▶ [TASK MATERIAL]
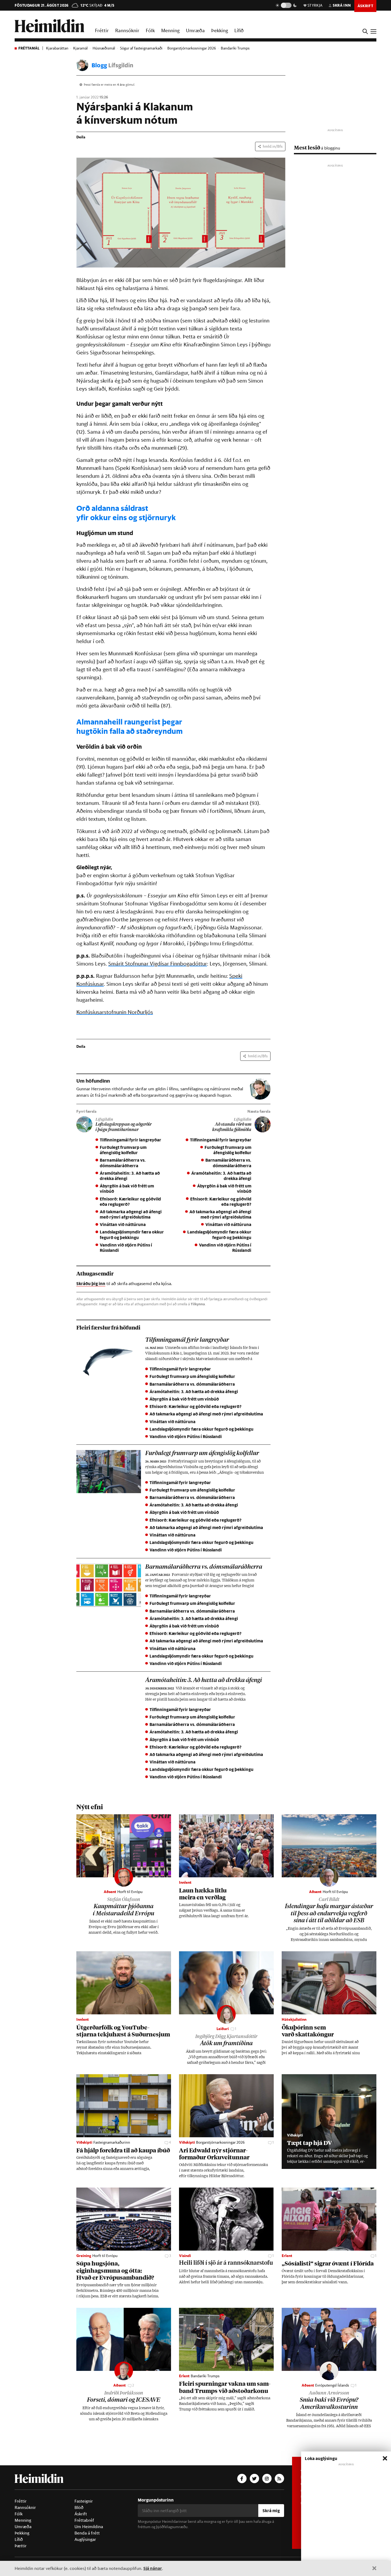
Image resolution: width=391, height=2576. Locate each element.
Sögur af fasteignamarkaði (141, 48)
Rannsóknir (127, 30)
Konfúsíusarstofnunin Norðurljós (114, 1012)
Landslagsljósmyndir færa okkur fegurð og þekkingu (132, 1234)
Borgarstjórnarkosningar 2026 (191, 48)
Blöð (79, 2507)
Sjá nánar (152, 2568)
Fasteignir (83, 2501)
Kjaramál (80, 48)
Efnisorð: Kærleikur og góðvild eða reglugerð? (130, 1201)
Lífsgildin (120, 65)
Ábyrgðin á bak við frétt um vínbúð (127, 1188)
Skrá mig (271, 2510)
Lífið (239, 30)
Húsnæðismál (104, 48)
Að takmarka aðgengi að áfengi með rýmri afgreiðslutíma (131, 1214)
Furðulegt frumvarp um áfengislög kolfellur (123, 1149)
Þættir (21, 2545)
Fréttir (102, 30)
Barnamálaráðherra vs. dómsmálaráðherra (123, 1162)
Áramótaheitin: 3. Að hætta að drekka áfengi (130, 1175)
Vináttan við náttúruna (123, 1224)
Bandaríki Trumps (235, 48)
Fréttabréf (84, 2520)
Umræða (195, 30)
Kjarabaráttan (57, 48)
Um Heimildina (88, 2526)
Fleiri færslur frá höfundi (108, 1327)
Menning (170, 30)
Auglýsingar (85, 2539)
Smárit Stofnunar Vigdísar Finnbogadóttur (157, 963)
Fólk (150, 30)
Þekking (219, 30)
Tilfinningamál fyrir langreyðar (130, 1139)
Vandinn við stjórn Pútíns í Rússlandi (126, 1247)
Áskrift (80, 2513)
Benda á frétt (87, 2533)
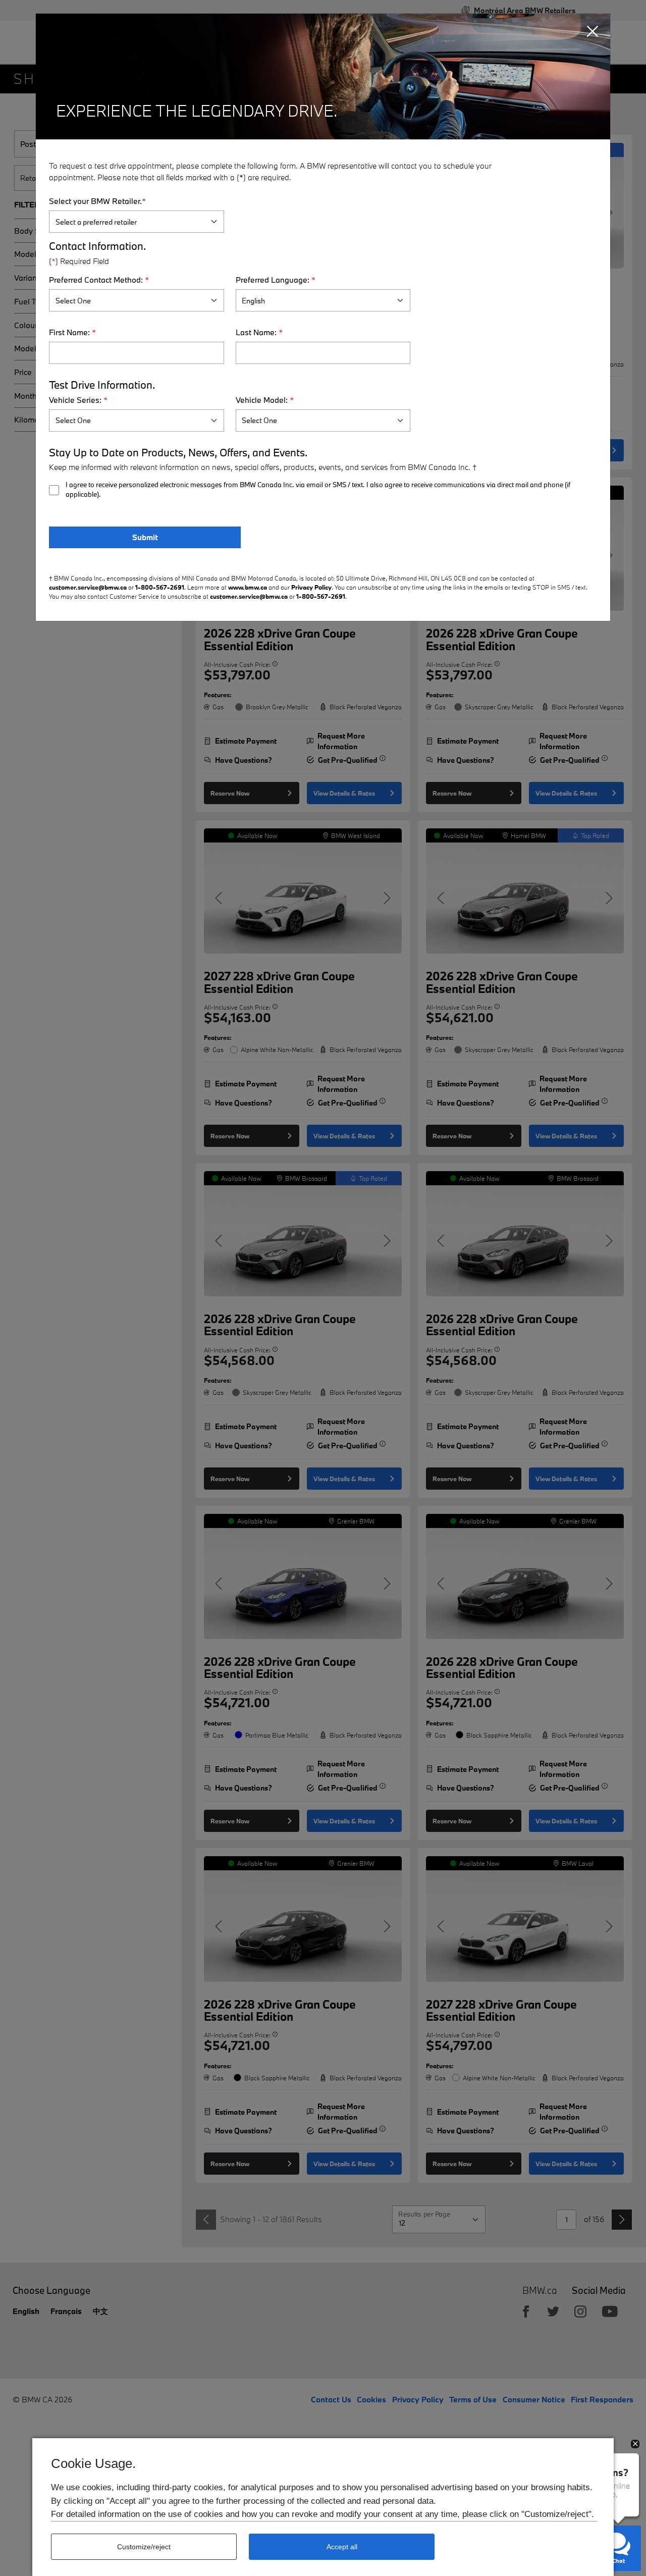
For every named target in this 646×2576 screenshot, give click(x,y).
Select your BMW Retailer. (97, 201)
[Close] (592, 31)
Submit (145, 537)
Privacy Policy (311, 587)
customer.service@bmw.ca (88, 587)
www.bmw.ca (247, 587)
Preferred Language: (275, 280)
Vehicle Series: (78, 400)
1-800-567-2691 (159, 587)
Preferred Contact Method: (99, 280)
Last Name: (259, 332)
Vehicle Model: (265, 400)
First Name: (72, 332)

▶ [WORK INSTRUCTION] Output, exactly as written, only the lines from the beginning of the listing through the line containing "Kjaramál (80, 48)", both included, and no pictures.

▶ [RESULT OF THE EXERCISE]
Image resolution: width=391, height=2576. Locate each element.
Sögur af fasteignamarkaði (141, 48)
Rannsóknir (127, 30)
Konfúsíusarstofnunin Norðurljós (114, 1012)
Landslagsljósmyndir færa okkur fegurð og þekkingu (132, 1234)
Borgarstjórnarkosningar 2026 (191, 48)
Blöð (79, 2507)
Sjá nánar (152, 2568)
Fasteignir (83, 2501)
Kjaramál (80, 48)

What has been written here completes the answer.